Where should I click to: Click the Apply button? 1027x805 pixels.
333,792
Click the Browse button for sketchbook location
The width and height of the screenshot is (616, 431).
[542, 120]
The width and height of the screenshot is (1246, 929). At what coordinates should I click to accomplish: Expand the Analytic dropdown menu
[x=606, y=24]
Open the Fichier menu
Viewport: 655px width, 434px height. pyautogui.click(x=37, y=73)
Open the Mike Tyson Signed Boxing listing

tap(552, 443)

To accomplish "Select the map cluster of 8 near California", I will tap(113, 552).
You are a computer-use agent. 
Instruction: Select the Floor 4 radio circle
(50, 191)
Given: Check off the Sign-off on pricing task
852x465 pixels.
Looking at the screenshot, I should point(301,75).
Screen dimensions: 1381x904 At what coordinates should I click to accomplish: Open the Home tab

===

• _Exercise brief_
Go to the line in the material above that contains "The width and height of the screenshot is (1246, 929)." and copy exactly from there through the line that contains "You are a computer-use agent.", stopping after it.

• _Finished task_
The width and height of the screenshot is (1246, 929). At what coordinates should I click to accomplish: Expand the Analytic dropdown menu
[x=606, y=24]
Open the Fichier menu
Viewport: 655px width, 434px height. pyautogui.click(x=37, y=73)
Open the Mike Tyson Signed Boxing listing

tap(552, 443)

To accomplish "Select the map cluster of 8 near California", I will tap(113, 552).
You are a computer-use agent. 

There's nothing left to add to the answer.